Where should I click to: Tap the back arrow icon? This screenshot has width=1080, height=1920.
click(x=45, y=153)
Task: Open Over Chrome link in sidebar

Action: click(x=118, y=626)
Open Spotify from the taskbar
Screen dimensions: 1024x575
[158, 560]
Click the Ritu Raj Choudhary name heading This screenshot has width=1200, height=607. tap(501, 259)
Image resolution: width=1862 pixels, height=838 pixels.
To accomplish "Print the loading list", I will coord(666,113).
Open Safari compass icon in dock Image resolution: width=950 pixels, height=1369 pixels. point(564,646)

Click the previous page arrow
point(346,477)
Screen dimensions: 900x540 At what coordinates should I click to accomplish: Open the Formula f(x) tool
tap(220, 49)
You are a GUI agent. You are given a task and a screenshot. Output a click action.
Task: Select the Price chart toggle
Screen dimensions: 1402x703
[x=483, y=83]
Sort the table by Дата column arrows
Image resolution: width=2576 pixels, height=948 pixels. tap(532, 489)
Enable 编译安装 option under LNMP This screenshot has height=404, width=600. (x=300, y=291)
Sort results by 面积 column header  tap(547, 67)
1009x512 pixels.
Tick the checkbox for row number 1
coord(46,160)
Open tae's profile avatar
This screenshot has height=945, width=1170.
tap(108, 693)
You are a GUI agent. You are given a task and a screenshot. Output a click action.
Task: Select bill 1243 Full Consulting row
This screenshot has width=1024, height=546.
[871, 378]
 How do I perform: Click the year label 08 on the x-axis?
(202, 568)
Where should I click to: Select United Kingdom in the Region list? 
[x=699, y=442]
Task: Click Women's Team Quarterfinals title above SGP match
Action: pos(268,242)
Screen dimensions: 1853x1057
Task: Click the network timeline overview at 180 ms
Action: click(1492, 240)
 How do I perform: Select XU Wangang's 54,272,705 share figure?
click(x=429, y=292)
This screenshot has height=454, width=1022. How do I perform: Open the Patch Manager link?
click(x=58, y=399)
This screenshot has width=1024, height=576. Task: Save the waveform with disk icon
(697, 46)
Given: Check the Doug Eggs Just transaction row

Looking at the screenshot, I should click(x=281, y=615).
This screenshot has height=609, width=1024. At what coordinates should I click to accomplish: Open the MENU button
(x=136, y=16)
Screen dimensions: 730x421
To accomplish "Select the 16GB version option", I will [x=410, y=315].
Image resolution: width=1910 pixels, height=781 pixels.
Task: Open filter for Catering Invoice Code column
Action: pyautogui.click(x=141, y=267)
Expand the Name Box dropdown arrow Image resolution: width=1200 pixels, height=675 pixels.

_ASSIGNMENT_: Would you print all of the entries exactly as they stand?

_ANSWER BOX_:
Where should I click to: Tap the back arrow icon? This screenshot has width=1080, height=1920.
click(x=45, y=153)
Task: Open Over Chrome link in sidebar

Action: click(x=118, y=626)
Open Spotify from the taskbar
Screen dimensions: 1024x575
[158, 560]
Click the Ritu Raj Choudhary name heading This screenshot has width=1200, height=607. tap(501, 259)
Image resolution: width=1862 pixels, height=838 pixels.
To accomplish "Print the loading list", I will coord(666,113).
Open Safari compass icon in dock Image resolution: width=950 pixels, height=1369 pixels. point(564,646)

Click the previous page arrow
point(346,477)
Screen dimensions: 900x540 At what coordinates should I click to accomplish: Open the Formula f(x) tool
tap(220, 49)
You are a GUI agent. You are given a task and a screenshot. Output a click action.
Task: Select the Price chart toggle
Screen dimensions: 1402x703
[x=483, y=83]
Sort the table by Дата column arrows
Image resolution: width=2576 pixels, height=948 pixels. tap(532, 489)
Enable 编译安装 option under LNMP This screenshot has height=404, width=600. (x=300, y=291)
Sort results by 面积 column header  tap(547, 67)
1009x512 pixels.
Tick the checkbox for row number 1
coord(46,160)
Open tae's profile avatar
This screenshot has height=945, width=1170.
tap(108, 693)
You are a GUI agent. You are given a task and a screenshot. Output a click action.
Task: Select bill 1243 Full Consulting row
This screenshot has width=1024, height=546.
[871, 378]
 How do I perform: Click the year label 08 on the x-axis?
(202, 568)
Where should I click to: Select United Kingdom in the Region list? 
[x=699, y=442]
Task: Click Women's Team Quarterfinals title above SGP match
Action: pos(268,242)
Screen dimensions: 1853x1057
Task: Click the network timeline overview at 180 ms
Action: click(1492, 240)
 How do I perform: Select XU Wangang's 54,272,705 share figure?
click(x=429, y=292)
This screenshot has height=454, width=1022. How do I perform: Open the Patch Manager link?
click(x=58, y=399)
This screenshot has width=1024, height=576. Task: Save the waveform with disk icon
(697, 46)
Given: Check the Doug Eggs Just transaction row

Looking at the screenshot, I should click(x=281, y=615).
This screenshot has height=609, width=1024. At what coordinates should I click to accomplish: Open the MENU button
(x=136, y=16)
Screen dimensions: 730x421
To accomplish "Select the 16GB version option", I will [x=410, y=315].
Image resolution: width=1910 pixels, height=781 pixels.
Task: Open filter for Catering Invoice Code column
Action: pyautogui.click(x=141, y=267)
Expand the Name Box dropdown arrow Image resolution: width=1200 pixels, height=675 pixels.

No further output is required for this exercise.